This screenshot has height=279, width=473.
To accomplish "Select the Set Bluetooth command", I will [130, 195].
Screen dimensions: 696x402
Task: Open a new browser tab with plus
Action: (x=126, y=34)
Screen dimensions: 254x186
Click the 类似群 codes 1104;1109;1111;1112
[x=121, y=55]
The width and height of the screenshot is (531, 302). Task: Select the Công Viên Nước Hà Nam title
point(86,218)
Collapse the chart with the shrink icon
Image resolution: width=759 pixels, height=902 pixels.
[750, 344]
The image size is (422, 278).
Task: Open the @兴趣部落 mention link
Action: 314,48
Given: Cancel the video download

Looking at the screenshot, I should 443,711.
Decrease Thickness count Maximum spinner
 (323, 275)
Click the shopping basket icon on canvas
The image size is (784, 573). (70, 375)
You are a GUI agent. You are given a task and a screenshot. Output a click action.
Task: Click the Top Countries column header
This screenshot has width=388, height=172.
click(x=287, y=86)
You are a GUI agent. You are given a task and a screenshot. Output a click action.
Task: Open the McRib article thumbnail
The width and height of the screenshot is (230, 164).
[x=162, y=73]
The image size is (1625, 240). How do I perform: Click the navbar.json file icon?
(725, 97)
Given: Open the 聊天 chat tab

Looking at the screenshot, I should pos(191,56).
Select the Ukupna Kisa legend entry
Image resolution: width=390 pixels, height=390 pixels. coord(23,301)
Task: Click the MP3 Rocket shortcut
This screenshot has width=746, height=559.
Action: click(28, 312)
============================================================
JOB >>
List every line of the items above that contains the word "Open", matching case exactly.

SOLVED PROBLEM >>
Task: Open a new browser tab with plus
Task: Open the @兴趣部落 mention link
Task: Open the McRib article thumbnail
Given: Open the 聊天 chat tab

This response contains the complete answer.